_Set exercise_. Rewrite part of the data below as a Markdown table with the columns Row and Data line, leaving out blank lines. Begin at the line that contains "is (963, 1712)." and stop after the line that contains "coordinates (328, 163).".

_Data items_.
★ ★ ★ ★ ★

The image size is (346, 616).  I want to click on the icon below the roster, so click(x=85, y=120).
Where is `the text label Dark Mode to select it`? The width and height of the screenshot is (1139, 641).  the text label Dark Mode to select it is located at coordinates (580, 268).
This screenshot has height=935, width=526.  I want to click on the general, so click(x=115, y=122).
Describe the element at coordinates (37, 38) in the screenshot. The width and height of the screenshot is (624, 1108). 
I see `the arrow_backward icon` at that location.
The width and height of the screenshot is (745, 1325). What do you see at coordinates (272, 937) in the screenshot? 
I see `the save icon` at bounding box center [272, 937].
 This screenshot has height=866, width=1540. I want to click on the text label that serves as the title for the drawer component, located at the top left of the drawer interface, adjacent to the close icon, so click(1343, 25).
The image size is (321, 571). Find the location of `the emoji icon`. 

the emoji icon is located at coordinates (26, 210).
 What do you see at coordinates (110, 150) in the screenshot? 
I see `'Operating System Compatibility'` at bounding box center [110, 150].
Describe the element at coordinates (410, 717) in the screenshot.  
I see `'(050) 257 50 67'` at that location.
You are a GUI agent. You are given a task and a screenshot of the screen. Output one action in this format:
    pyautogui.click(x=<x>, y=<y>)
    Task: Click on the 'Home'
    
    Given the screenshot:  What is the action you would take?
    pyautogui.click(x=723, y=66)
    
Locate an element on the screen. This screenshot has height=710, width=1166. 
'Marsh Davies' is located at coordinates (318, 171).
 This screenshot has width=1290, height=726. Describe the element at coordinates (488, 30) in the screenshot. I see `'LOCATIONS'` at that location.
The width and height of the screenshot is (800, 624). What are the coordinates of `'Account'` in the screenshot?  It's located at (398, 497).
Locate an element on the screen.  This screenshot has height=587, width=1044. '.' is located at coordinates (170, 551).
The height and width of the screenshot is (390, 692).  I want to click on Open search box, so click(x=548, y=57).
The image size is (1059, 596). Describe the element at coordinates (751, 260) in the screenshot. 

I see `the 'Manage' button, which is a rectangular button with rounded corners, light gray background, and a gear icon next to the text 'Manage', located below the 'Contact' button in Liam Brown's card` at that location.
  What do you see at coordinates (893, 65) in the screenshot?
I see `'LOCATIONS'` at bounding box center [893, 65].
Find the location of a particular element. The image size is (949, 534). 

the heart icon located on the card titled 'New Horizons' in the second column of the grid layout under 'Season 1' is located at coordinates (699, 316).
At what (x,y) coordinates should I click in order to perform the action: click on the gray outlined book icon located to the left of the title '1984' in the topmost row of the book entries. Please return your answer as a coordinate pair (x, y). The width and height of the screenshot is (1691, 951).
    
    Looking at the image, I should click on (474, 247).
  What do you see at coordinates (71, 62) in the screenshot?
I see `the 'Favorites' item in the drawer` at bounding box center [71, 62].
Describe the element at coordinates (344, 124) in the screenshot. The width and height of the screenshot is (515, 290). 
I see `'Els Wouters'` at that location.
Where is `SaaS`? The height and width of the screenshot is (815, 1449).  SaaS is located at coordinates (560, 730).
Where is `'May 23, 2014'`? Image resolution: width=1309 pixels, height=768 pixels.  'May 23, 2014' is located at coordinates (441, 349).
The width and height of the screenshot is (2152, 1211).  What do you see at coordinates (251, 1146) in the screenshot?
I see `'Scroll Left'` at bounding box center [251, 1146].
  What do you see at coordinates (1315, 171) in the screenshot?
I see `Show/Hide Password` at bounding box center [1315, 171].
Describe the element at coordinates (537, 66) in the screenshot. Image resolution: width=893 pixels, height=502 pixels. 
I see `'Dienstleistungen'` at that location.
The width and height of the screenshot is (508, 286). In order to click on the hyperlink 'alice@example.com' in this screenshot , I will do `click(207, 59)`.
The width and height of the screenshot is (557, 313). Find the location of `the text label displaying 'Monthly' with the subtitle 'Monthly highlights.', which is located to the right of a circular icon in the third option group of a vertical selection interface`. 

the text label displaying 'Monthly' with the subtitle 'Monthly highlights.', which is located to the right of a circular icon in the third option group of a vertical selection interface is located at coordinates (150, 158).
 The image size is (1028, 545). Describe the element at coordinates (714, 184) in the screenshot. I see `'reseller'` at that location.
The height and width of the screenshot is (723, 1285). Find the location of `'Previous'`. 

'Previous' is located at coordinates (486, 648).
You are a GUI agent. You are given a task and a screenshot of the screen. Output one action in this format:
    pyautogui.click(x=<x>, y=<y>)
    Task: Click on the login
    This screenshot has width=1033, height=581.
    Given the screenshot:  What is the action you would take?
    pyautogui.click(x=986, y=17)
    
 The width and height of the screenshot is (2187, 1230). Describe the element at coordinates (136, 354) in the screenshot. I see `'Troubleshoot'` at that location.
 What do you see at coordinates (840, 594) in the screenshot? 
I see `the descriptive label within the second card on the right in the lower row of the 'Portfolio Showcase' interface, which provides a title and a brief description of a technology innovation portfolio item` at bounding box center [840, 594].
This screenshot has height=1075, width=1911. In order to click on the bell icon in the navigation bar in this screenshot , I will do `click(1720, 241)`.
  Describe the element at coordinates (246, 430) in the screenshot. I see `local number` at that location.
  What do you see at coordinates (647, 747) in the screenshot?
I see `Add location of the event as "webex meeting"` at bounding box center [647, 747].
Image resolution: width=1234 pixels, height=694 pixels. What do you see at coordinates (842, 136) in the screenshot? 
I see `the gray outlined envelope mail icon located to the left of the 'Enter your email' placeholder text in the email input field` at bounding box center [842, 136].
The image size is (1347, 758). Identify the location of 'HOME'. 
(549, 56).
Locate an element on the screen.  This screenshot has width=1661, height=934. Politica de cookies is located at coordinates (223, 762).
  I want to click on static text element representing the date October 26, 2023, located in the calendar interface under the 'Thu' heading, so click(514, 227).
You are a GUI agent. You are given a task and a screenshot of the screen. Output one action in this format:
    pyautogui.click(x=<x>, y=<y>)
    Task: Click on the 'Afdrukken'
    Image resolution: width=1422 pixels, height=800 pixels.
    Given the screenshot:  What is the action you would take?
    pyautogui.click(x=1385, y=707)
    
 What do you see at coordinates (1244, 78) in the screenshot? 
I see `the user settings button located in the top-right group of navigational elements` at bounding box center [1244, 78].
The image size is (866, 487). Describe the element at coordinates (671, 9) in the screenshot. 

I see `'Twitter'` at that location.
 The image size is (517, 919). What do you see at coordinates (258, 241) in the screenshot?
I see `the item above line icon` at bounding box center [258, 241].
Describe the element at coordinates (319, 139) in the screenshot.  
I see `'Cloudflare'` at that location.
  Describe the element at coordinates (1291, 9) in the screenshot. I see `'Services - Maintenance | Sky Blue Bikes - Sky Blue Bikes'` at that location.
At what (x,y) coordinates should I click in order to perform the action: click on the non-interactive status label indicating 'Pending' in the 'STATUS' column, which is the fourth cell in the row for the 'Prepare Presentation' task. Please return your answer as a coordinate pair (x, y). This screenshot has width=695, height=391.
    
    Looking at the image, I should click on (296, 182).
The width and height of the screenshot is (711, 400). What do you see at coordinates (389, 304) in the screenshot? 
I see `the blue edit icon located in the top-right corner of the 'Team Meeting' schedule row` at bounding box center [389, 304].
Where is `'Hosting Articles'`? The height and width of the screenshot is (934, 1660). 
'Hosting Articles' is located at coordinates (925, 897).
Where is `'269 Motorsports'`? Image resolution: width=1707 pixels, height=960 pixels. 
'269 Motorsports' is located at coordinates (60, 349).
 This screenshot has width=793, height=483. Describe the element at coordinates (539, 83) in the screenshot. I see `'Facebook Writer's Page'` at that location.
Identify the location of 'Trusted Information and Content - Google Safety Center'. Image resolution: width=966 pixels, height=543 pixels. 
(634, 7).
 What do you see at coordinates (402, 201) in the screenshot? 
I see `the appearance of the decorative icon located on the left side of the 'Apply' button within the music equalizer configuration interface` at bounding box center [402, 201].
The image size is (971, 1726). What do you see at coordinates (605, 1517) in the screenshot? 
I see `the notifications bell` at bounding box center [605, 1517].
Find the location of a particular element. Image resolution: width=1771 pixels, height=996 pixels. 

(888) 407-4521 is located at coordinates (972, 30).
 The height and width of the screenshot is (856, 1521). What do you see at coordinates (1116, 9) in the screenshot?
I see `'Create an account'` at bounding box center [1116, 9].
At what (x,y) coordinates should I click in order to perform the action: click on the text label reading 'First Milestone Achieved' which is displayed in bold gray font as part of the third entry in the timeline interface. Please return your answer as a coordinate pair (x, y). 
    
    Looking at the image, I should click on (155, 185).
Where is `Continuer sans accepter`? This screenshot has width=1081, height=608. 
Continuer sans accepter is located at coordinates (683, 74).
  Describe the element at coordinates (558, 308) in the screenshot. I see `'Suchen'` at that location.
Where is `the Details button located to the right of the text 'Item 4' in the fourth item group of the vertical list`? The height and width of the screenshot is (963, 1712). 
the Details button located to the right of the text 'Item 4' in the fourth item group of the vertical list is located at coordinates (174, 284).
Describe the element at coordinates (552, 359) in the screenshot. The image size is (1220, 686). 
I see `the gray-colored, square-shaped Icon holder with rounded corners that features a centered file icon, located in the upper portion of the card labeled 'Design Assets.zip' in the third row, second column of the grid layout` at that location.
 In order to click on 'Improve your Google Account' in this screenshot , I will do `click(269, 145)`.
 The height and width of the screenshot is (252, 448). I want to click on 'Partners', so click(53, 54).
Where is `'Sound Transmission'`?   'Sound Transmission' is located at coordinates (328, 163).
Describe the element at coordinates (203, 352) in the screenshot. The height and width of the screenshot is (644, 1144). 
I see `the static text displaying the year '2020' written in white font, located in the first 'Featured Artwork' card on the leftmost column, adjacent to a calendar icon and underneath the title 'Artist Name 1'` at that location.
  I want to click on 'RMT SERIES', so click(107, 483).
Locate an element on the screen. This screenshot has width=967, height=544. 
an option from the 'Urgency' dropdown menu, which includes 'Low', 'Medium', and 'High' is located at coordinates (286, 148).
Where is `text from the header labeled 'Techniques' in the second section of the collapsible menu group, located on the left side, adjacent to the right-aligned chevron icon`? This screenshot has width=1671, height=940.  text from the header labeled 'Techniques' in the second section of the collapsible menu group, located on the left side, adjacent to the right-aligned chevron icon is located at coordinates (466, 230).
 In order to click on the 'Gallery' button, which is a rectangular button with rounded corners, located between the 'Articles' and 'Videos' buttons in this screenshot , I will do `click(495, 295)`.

★ ★ ★ ★ ★

_Worked answer_.
| Row | Data line |
|---|---|
| 1 | Where is `the Details button located to the right of the text 'Item 4' in the fourth item group of the vertical list`? The height and width of the screenshot is (963, 1712).  |
| 2 | the Details button located to the right of the text 'Item 4' in the fourth item group of the vertical list is located at coordinates (174, 284). |
| 3 | Describe the element at coordinates (552, 359) in the screenshot. The image size is (1220, 686).  |
| 4 | I see `the gray-colored, square-shaped Icon holder with rounded corners that features a centered file icon, located in the upper portion of the card labeled 'Design Assets.zip' in the third row, second column of the grid layout` at that location. |
| 5 |  In order to click on 'Improve your Google Account' in this screenshot , I will do `click(269, 145)`. |
| 6 |  The height and width of the screenshot is (252, 448). I want to click on 'Partners', so click(53, 54). |
| 7 | Where is `'Sound Transmission'`?   'Sound Transmission' is located at coordinates (328, 163). |